Buntownik bez powodu
Nie ulega wątpliwości, że debiutancki „Hardkor Disko” Krzysztofa Skoniecznego to film szalenie efektowny. Czy jednak w pełnej niedopowiedzeń historii o zemście znajdziemy coś więcej niż uderzającą do głowy formę?
Marcin (Marcin Kowalczyk), człowiek znikąd, przybywa do wielkiego miasta z tajemniczą misją. Kieruje nim gniew i niepowstrzymana żądza zemsty, w dłoni trzyma nóż. Kiedy chłopak spotyka na swojej drodze Olę (Jaśmina Polak), rozpieszczoną smarkulę z „dobrego domu”, ta bez wahania otwiera przed nim drzwi swojego domu. Bohater szybko zdobywa zaufanie zafascynowanej nim dziewczyny oraz jej zamożnych rodziców: związanej z teatrem matki (Agnieszka Wosińska) oraz ojca (Janusz Chabior), architekta, który niegdyś złożył własne ambicje na ołtarzu finansowej niezależności. Nikt z nich nie podejrzewa, że Marcin może być niebezpieczny.
Nie można odmówić debiutowi Krzysztofa Skoniecznego, uznanego twórcy teledysków, efektowności. „Hardkor Disko” urzeka plastycznymi zdjęciami Kacpra Fertacza, rytmicznym montażem Sebastiana Mialika i aktorstwem najwyższej próby. Warto zwrócić uwagę również na ścieżkę dźwiękową, łączącą w sobie klasyczne brzmienie Haendla (słynna „Sarabanda” nieodmiennie kojarząca się z „Barrym Lyndonem” Stanleya Kubricka) reprezentatywne dla „pokolenia disko” utwory Anny German, Bajmu, Dwa Plus Jeden oraz nowoczesne „hardkorowe” kawałki Sorry Boys, Slutocasters czy Mary Komasy. Największe wrażenie w „Hardkor Disko” robią dynamicznie zmontowane fragmenty mocno zakrapianych alkoholem i szaleństwem imprez – widać tu wprawną rękę artysty, który doświadczenie zdobywał na planach teledysków.
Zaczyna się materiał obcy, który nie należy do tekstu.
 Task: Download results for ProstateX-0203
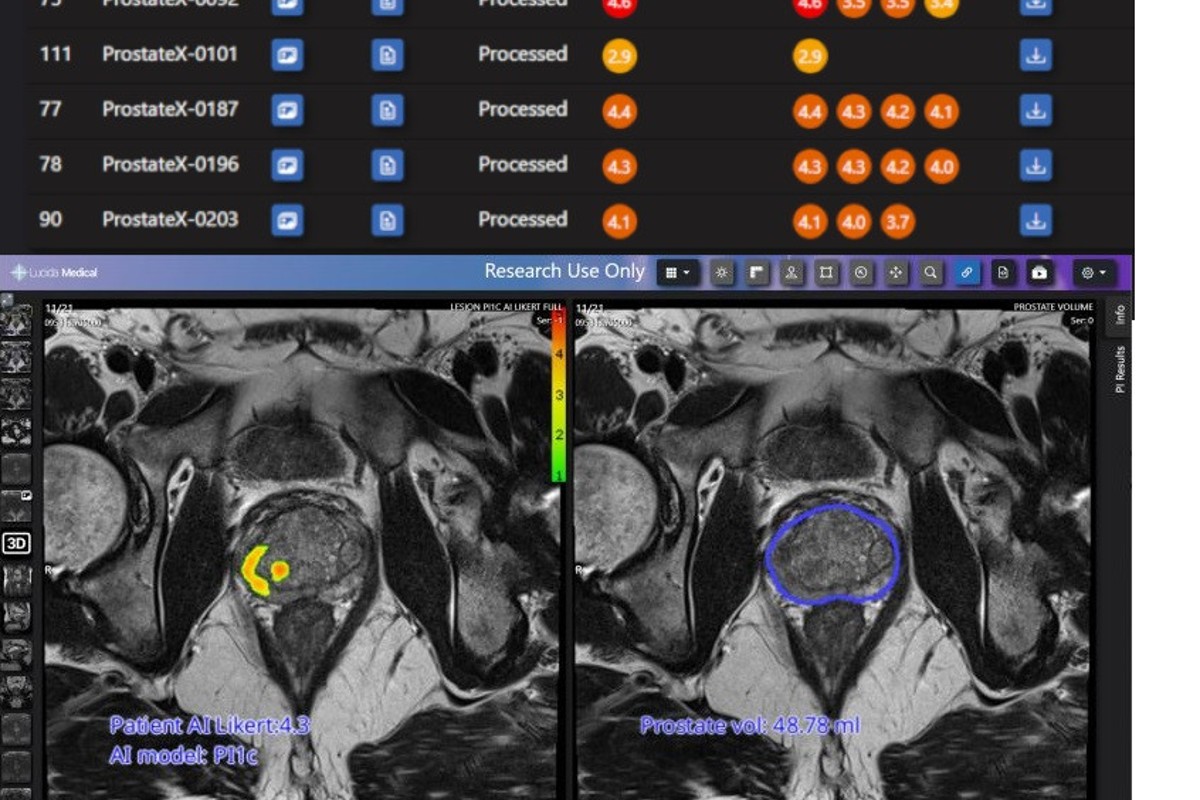(1035, 220)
Znacznie gorzej Skonieczny radzi sobie z utrzymaniem napięcia w scenach długich ujęć (wyraźnie nawiązujących do twórczości Michaela Hanekego, na czele z „Funny Games”).
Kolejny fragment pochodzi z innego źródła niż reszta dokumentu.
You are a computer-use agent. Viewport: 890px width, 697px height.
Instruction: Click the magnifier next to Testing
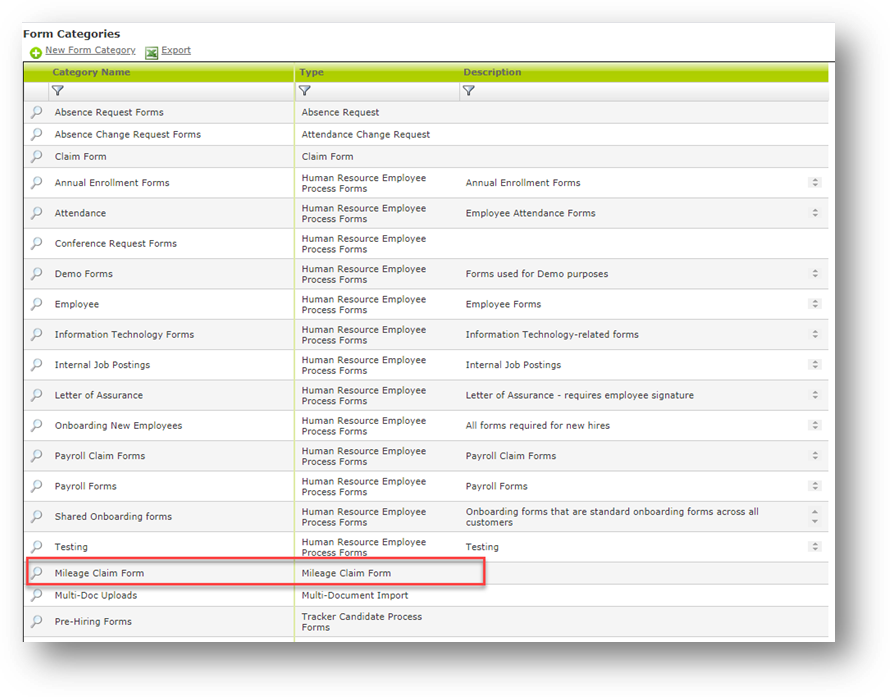click(36, 546)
Bardzo to wszystko ładne i atrakcyjne, ale zamierzona przez reżysera próba stworzenia portretu młodego pokolenia nie do końca się udaje. Bohaterowie Skoniecznego są przerysowani i jednowymiarowi, każdy z nich podpada pod konkretną kategorię: uciekająca w świat narkotyków i seksu, poszukująca własnej tożsamości Ola, naiwni rodzice niepotrafiący nawiązać kontaktu z własną córką, mroczny i intrygujący, a w swojej nieprzeniknionej tajemniczości wręcz groteskowy Marcin. To bardziej wycinek konkretnej grupy społecznej napędzanej nieustającą pogonią za przyjemnością niż uniwersalna reprezentacja współczesnych młodych ludzi; postaci „bez właściwości”, których motywacji i problemów nie sposób zrozumieć. Na tym tle inspirowany antyczną tragedią grecką wątek zemsty Marcina, ukazanego jako dążącego do autodestrukcji mściciela, wypada nieprzekonująco. Nie wiadomo, dlaczego chłopak decyduje się skrzywdzić Olę i jej rodzinę; pojawiające się po drodze strzępki wyjaśnień nie uzasadniają wyboru bohatera, nie dodają mu
wiarygodności. Chęć pozostawienia widzowi miejsca na własną interpretację przedstawianych zdarzeń odbija się filmowi czkawką. To, co na początku stanowi intrygujące i wywołujące niepokój niedopowiedzenie, w rękach niedoświadczonego reżysera sukcesywnie zamienia się w drażniącą narracyjną niespójność.
Skonieczny to z pewnością utalentowany twórca, którego poczynania warto śledzić. Niestety „Hardkor Disko” wpada w pułapkę przerysowania, typowego dla polskiego kina opowiadającego o młodych ludziach. Trzymam kciuki, by następnym razem było lepiej.